Die Konjugation wird durch Anhängung der Pronomina ob ich, ol du, om er, of sie etc. und des pluralischen s gebildet, also z. B.:

löfob ich liebe       löfof sie liebt
löfol du liebst       löfobs wir lieben
löfom er liebt       löfols ihr liebt etc.
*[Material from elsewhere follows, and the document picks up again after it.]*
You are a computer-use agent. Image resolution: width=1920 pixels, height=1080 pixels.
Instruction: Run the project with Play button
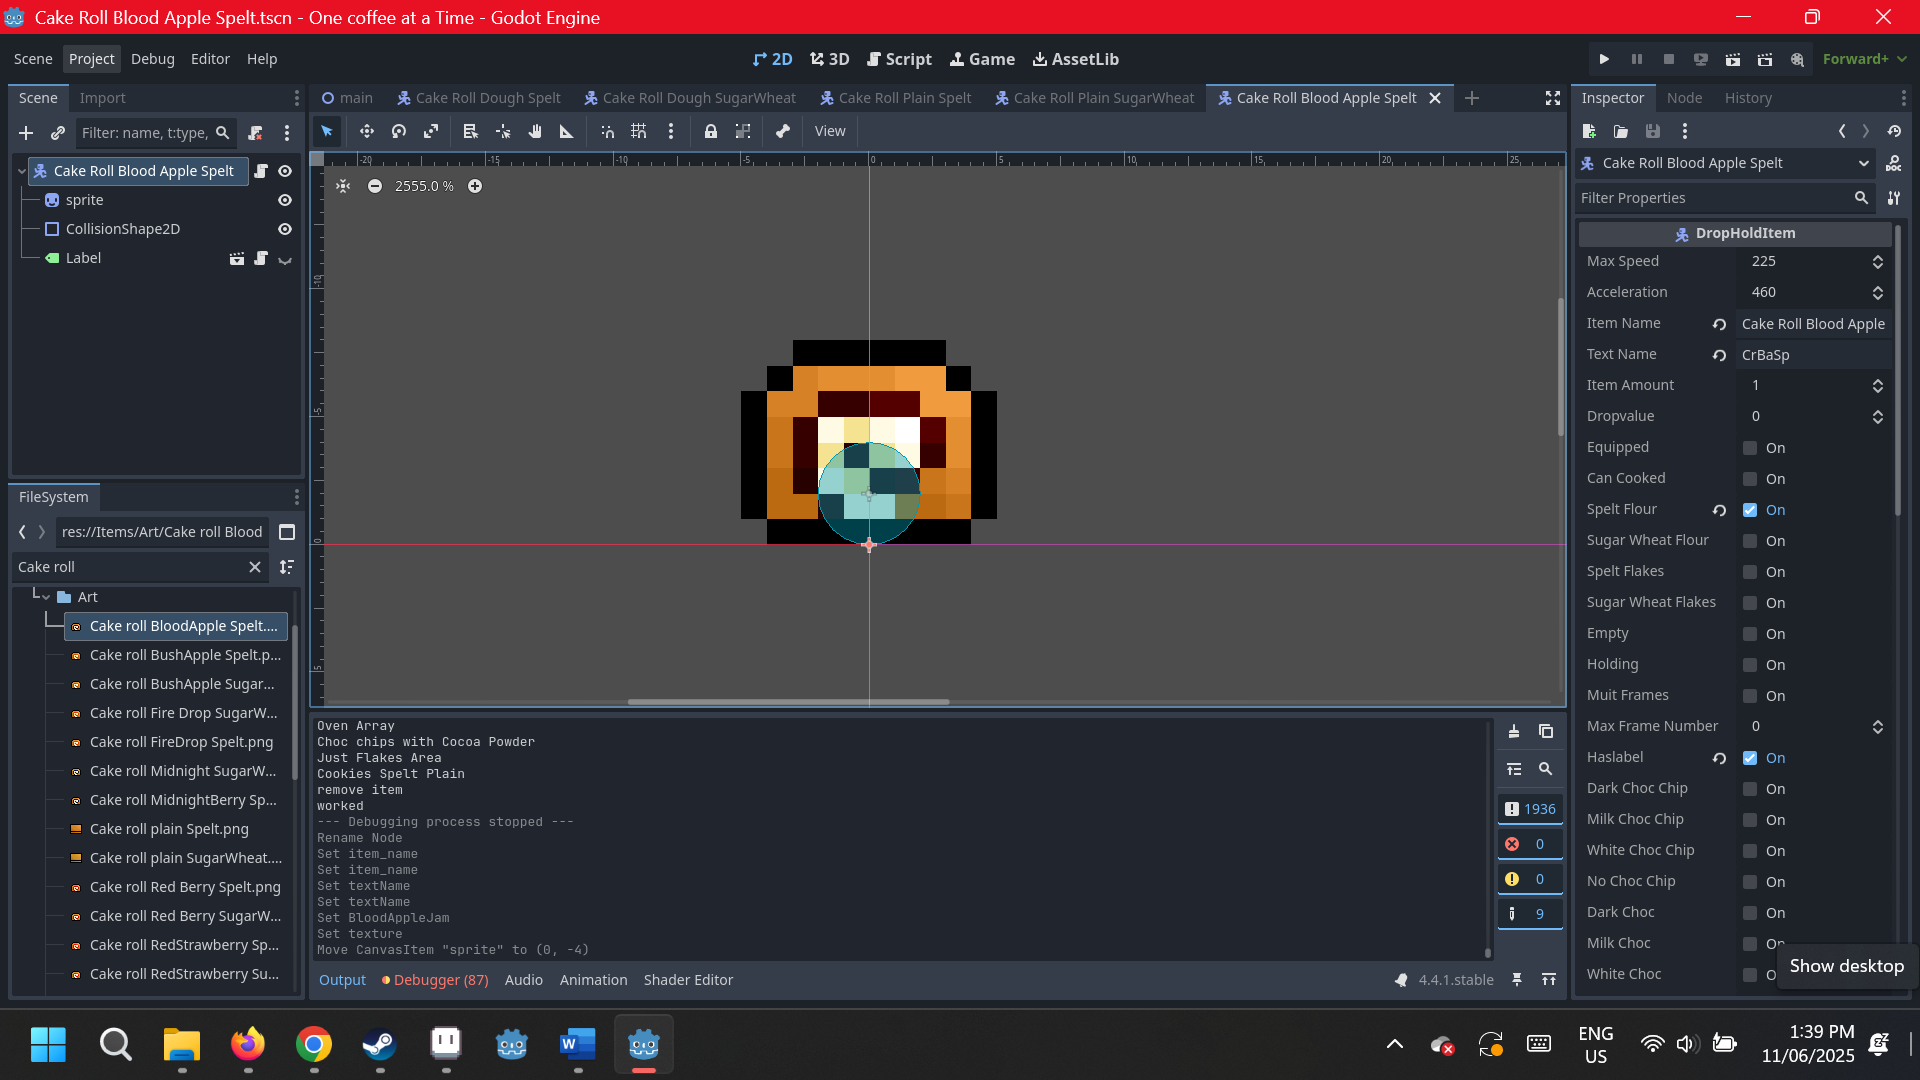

Andre Konjugationsendungen dienen zur Bezeichnung des Konjunktivs, Imperativs, Infinitivs, Partizips, während die Zeiten und Genera des Verbums durch vorn angefügte Silben ausgedrückt werden. Einige weitere Präfixe und Suffixe werden zur Bildung der Adjektive, Superlative etc. verwendet. Der Wortschatz des V. umfaßt zur Zeit gegen 14,000 Wörter, worunter etwa 1300 Wurzelwörter. Von letztern ist etwa ein Drittel, darunter die gebräuchlichsten Wörter, dem Englischen, ein Viertel dem Latein und den romanischen Sprachen, ein Fünftel dem Deutschen, der Rest andern lebenden Sprachen entnommen. Die Diphthonge, das h und r sind verbannt, dagegen finden sich die Zwischenvokale ä, ö, ü mit besonderer Vorliebe verwendet. Die Lebensfähigkeit des V. bleibt unbewiesen, solange es wie bisher vorwiegend den Charakter einer gelehrten Spielerei behält. Den praktischen Standpunkt scheinen die französischen Anhänger des V. unter der Führung von A. Kerckhoffs, dem Herausgeber der Zeitschrift „Le Volapük“, einzunehmen, indem sie das V. ausschließlich als internationale Handelssprache (langue commerciale internationale) kultivieren, die eine Art Ergänzung zu den internationalen Signalen der seefahrenden Nationen bilden soll. Doch sind die lobenswerten Zwecke des V. auf dem Gebiet des telegraphischen Verkehrs zwischen Handelsfirmen verschiedener Länder schon mehrfach durch den Gebrauch verabredeter Wörter erreicht worden. Vgl. Schleyer, Grammatik der Universalsprache V. (7. Aufl., Konst. 1887); Derselbe, Großes Weltsprachewörterbuch (4. Aufl., das. 1888); „Rund um die Welt, eine Zeitschrift für Volapükisten“ (Berl. 1888 ff.). S. auch Weltsprache.